SOUTH SHORE — An entertainment complex long proposed for one of South Shore’s busiest intersections is now projected to open in late 2023, and its developer says she is adjusting her plans to ensure the complex is a sensible investment amid the pandemic.
Inner City Entertainment plans to build a seven-screen, dine-in cinema; an eight-lane bowling alley; a sit-down Creole restaurant and rooftop event space at the northwest corner of 71st Street and Jeffery Boulevard.
To do so, the structures from 1938-1962 E. 71st St. would be demolished, though no demolition permits have been approved. The properties include the 98-year-old Jeffery Theater and the former Urban Partnership Bank.
Inner City Entertainment owns the parking lots across from the Jeffery project site, which would be used for the center, chairman and CEO Alisa Starks said.
Total costs are estimated at $20.5 million, though that could soon change as Starks finalizes the design and completes pre-construction work, she said.
Due to the pandemic, “construction pricing went up and some materials were getting scarce,” Starks said. “We’re hoping those prices will come down a little bit or maintain, but not go up any further. Our new target grand opening date is June 2023, but no later than November 2023.”
There are no pending applications for zoning changes or building permits on the project, planning department spokesperson Peter Strazzabosco said.
Inner City Entertainment received $2.5 million in Neighborhood Opportunity Fund grants from the city last year.
The developer also received $800,000 last month, as one of 10 grant recipients from the Chicago Community Trust’s We Rise Together initiative.
The funds support projects in Black and Latinx communities across Chicagoland, whose health and economies were “hit hardest by the twin COVID crises,” We Rise Together Director Gloria Castillo said.
“I am grateful to We Rise Together for their investment and continued commitment to uplifting our South and West Side communities,” Mayor Lori Lightfoot said in a statement. “[I] extend a hearty congratulations to the grant recipients who will undoubtedly bring meaningful change to our entire city.”
There are accountability measures built into the trust’s grant to the entertainment center, which faced setbacks prior to the pandemic, Castillo said.
The trust did its “due diligence” in vetting the project’s finances, and Inner City Entertainment appears to be in “very good shape,” she said.
“For each grant that we give, there are time frames and milestones that must be met,” Castillo said. “The funding comes in two tranches. We are confident they will make those two sets of milestones.”
The project was formally announced four years ago, though word of Starks’ concept first leaked six years ago. Before the pandemic, Starks cited the federal government shutdown of 2018-2019 as a barrier to receiving tax credits crucial to the project.
The holdups allowed Starks to avoid the coronavirus “learning curve,” she said. She’s instead seen how entertainment venues have responded to the pandemic and adopted them into her business plan.
Starks moved the planned event space outside to the rooftop and is looking to install air filtration systems that limit the spread of coronavirus, among other plans to make the center “virus ready.”

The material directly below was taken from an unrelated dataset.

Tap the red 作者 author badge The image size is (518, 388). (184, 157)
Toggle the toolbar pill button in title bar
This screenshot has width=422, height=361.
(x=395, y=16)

With venues struggling through the pandemic, “I feel very fortunate that I wasn’t operating or wasn’t under construction,” Starks said. “It would’ve been even more craziness.”
Ald. Leslie Hairston (5th) said last May she “can’t wait” for the project’s groundbreaking, as it is “so needed” in South Shore. The alderman is “very” satisfied with the developer’s transparency about the project’s progress, chief of staff Kimberly Webb said.
Hairston will provide whatever support Starks needs moving forward, including advocating for more public funding if needed, Webb said.
The public likely won’t receive further updates on the project “until we’re ready to show those new designs and start getting feedback,” Starks said. She’ll then rely on local media and nonprofits, a groundbreaking ceremony and a yet unfinished website to share more details.
“This won’t be a secret,” Starks said, adding that “a little funding” from We Rise Together will support community outreach.
The proposed Urban Core wellness hub, which would rehab a vacant building at 1840 E. 71st St. into a yoga studio and other storefronts, also received a We Rise Together grant.
The wellness hub project is led by Julia Perkins, a neighborhood resident whom Starks has known “as far back as I can remember,” Starks said.
As other commercial strips in Chicago face vacancies due to absent, out-of-state landlords, at least four of the six buildings along 71st Street from Urban Core to Inner City Entertainment are owned by South Shore residents, according to county records.
It will be a “great day” when Starks, Perkins and the other local owners “take a picture all together” with the properties they own and operate, Starks said.